In your class, you must define a constructor in which you must call the base class constructor and define two instance fields: URL and use_selenium:

  • URL - URL of the web-page from which you want to extract data.
  • use_selenium - this boolean field determine if BeautifulSoup will be used (if it sets in False) or Selenium (True).

As well you must define a method extract_data_from_html(self, soup=None, selenium_driver=None). Use BeautifulSoup (soup) object or Selenium (selenium_driver) for data extraction.

An example is given below.

from firstscrap.pagehandler import PageHandler

# class for one web-page handling
class OnePageHandler(PageHandler):

    def __init__(self, URL):
        super(FlatHandler, self).__init__()
        self.URL = URL
        self.use_selenium = False

    def extract_data_from_html(self, soup=None, selenium_driver=None):

        data = {}
        data['link']    = self.URL
        data['name']    = soup.find('h1', class_='information__title___1nM29').get_text().strip()
        data['price']   = soup.find('div', class_='information__price___2Lpc0').span.get_text().strip()

Then create an instance of that class and call the execute() method.

handler = FlatHandler('<your URL>')
data = handler.execute()

There are your extracted data in the data variable.

To extract data from list of many same web-pages use the list_handler function:

from firstscrap.listhandler import list_handler

result = list_handler(list_of_links, OnePageHandler, with_processes=True, process_limit=5)

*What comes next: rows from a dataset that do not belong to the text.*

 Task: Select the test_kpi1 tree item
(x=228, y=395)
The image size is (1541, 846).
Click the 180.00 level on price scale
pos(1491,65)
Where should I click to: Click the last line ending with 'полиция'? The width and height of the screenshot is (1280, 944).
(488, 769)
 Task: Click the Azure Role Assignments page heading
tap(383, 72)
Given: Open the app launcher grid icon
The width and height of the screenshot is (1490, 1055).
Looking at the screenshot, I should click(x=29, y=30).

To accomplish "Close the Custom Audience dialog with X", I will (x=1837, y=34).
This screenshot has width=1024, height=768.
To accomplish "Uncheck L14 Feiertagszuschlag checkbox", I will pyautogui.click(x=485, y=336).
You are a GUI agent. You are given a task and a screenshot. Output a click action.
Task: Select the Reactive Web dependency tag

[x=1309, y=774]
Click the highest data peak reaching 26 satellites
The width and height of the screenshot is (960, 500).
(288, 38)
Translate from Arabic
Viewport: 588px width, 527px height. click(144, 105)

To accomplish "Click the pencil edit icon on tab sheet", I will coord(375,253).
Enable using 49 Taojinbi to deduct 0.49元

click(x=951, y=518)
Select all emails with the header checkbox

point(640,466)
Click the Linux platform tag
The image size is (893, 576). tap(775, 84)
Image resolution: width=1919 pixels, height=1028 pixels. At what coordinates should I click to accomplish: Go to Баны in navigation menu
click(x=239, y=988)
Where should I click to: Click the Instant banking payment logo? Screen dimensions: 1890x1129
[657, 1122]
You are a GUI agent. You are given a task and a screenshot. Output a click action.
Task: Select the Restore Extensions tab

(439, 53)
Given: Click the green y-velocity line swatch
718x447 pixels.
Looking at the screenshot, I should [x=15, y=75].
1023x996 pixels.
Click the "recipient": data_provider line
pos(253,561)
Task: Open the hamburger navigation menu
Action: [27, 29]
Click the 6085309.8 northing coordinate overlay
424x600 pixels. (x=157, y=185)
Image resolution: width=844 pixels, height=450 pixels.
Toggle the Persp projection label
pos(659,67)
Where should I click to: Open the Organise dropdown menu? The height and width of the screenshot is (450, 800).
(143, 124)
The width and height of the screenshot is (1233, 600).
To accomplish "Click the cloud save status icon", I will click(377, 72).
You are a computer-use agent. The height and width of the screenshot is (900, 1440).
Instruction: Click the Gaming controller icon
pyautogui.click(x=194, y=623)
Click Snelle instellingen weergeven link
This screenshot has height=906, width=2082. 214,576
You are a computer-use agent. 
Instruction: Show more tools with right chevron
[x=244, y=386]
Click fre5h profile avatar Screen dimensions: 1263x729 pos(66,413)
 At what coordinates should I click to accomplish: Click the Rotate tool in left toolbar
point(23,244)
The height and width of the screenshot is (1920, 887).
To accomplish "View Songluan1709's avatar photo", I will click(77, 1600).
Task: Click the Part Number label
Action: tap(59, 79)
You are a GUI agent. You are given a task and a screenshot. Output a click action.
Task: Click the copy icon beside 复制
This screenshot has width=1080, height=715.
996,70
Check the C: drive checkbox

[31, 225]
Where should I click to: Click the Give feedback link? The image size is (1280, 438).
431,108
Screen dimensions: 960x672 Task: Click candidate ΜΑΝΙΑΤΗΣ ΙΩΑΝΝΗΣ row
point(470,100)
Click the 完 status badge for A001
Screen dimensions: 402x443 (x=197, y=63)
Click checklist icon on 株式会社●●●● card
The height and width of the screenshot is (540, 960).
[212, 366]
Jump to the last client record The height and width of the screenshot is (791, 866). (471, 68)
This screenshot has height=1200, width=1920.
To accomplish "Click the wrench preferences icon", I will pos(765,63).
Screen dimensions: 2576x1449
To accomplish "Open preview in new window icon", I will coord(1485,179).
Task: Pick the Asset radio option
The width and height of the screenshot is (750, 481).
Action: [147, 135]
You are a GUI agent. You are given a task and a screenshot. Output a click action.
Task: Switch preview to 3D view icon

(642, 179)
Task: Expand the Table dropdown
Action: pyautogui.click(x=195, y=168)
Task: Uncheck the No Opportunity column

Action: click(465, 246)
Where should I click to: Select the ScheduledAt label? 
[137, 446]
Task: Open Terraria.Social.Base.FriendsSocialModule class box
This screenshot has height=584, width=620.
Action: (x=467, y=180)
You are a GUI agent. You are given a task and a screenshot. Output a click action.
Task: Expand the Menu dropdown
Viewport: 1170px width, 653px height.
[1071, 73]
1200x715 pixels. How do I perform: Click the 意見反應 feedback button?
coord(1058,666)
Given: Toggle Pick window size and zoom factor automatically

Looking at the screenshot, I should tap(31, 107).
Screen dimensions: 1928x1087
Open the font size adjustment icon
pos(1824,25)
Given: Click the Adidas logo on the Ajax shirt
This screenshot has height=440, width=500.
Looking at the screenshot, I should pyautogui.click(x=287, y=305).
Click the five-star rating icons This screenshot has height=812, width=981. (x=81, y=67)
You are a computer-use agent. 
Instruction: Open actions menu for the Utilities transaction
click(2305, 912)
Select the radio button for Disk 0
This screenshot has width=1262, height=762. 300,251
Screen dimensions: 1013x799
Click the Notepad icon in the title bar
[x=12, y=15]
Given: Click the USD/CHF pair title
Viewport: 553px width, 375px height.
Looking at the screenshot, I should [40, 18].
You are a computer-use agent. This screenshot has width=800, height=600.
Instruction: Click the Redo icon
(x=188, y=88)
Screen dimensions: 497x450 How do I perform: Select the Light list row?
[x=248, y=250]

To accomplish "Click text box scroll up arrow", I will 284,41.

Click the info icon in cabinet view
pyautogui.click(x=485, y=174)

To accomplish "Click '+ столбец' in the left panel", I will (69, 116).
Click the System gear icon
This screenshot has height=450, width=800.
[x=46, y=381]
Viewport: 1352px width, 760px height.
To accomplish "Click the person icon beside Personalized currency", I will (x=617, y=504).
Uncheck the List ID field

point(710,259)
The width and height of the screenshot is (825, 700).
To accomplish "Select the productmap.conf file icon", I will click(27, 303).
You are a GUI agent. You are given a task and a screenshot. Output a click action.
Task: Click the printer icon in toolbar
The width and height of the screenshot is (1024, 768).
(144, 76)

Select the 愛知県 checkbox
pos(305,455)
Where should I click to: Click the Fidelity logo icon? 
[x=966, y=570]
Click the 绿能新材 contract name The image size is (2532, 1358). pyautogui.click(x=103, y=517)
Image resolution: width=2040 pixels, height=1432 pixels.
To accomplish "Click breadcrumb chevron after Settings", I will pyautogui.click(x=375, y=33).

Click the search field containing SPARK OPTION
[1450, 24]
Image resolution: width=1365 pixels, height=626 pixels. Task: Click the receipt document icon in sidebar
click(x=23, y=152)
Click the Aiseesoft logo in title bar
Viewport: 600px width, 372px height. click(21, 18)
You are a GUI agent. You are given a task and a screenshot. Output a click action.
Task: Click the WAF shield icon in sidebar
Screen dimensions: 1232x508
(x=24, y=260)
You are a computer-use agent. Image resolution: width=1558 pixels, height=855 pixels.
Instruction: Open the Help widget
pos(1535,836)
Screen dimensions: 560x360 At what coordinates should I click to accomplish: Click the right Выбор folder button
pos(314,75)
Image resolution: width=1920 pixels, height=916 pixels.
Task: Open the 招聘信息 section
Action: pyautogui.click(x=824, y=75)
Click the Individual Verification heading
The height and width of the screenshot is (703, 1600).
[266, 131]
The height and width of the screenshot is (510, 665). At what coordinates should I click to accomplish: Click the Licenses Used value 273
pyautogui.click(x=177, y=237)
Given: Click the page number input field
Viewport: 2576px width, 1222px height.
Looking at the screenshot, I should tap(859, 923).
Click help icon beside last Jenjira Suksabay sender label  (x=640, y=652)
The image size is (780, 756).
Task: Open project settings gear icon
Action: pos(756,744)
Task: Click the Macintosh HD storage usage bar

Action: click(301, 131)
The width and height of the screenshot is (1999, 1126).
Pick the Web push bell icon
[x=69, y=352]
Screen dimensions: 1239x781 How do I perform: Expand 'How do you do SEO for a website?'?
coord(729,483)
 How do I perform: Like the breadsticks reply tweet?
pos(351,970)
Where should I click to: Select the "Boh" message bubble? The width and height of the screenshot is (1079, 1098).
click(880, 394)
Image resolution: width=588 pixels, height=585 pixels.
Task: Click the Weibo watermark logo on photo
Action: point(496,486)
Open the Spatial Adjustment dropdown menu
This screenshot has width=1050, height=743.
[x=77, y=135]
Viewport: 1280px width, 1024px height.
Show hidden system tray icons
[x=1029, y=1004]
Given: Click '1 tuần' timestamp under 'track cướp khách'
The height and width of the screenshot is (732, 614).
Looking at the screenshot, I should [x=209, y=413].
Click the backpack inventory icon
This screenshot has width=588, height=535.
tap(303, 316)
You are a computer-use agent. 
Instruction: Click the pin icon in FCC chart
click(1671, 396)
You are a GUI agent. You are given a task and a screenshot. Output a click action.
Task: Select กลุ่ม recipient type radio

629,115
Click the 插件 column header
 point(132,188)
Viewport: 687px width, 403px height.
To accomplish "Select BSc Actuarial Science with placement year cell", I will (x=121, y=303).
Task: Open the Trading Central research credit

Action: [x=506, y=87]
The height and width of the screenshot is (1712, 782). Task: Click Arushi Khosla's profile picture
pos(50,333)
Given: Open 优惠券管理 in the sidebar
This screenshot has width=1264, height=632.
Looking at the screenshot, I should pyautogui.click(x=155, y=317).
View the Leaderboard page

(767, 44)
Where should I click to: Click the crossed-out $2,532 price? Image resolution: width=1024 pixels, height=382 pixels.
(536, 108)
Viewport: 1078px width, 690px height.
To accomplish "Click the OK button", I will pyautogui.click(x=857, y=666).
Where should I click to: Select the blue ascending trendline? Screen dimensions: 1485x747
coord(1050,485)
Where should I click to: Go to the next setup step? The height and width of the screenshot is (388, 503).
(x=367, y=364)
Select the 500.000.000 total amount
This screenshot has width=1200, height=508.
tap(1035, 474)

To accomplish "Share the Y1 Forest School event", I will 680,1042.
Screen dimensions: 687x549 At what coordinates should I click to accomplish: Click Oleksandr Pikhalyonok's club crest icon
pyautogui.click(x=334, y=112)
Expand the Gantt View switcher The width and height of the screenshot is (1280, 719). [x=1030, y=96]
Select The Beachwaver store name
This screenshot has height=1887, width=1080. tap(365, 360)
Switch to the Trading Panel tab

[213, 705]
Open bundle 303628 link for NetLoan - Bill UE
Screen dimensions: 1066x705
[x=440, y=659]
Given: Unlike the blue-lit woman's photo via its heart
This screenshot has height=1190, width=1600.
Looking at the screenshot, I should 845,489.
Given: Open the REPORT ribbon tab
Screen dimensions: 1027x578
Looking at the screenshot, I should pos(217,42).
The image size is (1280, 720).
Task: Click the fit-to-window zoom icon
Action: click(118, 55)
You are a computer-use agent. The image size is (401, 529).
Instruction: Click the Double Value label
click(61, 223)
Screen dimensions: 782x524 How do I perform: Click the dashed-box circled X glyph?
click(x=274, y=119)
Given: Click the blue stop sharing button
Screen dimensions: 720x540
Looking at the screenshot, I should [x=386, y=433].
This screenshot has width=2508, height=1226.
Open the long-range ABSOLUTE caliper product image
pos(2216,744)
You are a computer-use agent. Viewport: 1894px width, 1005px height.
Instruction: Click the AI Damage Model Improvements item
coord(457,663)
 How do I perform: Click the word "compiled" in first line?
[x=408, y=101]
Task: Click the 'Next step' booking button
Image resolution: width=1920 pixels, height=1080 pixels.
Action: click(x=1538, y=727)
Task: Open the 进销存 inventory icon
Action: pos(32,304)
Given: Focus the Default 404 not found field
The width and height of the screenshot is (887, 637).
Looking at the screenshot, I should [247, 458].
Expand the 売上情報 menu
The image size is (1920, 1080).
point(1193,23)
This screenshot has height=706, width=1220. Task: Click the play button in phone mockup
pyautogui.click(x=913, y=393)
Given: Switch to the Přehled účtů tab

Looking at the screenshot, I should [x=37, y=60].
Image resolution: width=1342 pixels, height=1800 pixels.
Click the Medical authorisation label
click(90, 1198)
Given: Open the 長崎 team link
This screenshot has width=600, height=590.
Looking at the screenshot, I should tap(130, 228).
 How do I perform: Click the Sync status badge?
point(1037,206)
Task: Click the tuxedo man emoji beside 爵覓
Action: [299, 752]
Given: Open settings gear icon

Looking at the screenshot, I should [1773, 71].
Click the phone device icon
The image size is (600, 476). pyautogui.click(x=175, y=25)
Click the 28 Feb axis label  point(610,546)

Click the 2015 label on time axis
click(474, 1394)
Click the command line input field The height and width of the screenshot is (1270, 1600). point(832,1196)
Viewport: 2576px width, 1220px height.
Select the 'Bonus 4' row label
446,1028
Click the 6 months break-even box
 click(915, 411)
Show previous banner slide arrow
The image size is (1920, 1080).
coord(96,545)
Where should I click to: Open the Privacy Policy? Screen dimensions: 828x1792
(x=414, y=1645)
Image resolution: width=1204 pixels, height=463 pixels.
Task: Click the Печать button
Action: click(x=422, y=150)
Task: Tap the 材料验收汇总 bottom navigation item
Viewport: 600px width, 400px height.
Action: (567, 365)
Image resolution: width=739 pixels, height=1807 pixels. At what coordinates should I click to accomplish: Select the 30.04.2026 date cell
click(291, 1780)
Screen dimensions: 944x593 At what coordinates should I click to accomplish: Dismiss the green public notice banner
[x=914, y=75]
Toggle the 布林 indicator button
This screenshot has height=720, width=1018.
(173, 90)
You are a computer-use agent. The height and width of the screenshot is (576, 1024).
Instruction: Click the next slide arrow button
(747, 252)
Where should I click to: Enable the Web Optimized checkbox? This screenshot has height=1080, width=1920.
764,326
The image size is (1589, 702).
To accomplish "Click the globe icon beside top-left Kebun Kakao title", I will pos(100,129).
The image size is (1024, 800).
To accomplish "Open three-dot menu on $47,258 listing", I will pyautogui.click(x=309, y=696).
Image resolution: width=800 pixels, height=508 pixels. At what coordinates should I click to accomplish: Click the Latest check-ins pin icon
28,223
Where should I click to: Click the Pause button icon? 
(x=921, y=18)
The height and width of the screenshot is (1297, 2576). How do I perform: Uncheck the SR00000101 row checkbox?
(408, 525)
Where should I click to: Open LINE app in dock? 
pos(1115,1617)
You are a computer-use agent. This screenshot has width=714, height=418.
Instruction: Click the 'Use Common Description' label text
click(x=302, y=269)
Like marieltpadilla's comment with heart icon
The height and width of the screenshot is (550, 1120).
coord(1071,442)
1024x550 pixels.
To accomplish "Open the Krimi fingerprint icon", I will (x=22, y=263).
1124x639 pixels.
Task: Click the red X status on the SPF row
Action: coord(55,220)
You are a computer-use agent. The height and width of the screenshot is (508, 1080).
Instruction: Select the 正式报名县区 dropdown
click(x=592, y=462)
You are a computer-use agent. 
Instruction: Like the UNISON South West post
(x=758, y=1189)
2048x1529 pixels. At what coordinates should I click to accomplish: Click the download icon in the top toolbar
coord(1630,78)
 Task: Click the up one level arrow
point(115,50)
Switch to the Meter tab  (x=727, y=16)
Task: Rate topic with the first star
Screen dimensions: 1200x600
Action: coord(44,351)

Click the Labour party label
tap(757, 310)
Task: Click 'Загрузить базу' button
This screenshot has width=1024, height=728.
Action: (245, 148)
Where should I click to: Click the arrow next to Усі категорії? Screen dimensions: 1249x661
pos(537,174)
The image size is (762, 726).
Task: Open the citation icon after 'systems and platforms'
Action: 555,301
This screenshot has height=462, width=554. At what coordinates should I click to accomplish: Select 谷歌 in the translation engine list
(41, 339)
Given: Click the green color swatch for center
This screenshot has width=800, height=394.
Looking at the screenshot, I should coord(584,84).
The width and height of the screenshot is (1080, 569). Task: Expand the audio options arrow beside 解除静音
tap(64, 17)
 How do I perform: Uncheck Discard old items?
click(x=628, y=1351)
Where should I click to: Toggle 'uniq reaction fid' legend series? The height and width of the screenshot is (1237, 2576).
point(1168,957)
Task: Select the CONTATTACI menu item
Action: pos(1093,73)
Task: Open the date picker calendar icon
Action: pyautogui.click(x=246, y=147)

The function takes parametres:

  • list_of_links - list of links to pages from which data will be extracted;
  • OnePageHandler - descendant of PageHandler class, extracts data from one web-page;
  • with_processes - boolean parameter, if multiprocessing will be used;
  • process_limit - max number of processes.

What's under hood

When extracting data from a single page:

  1. Random proxy server and user-agent are selected from the lists stored in the file.
  2. These proxies and user-agents are used to access the page we need.
  3. With BeautifulSoup or Selenium (depending on the use_selenium field), the data is retrieved from the page and returned by the ' execute ()`method.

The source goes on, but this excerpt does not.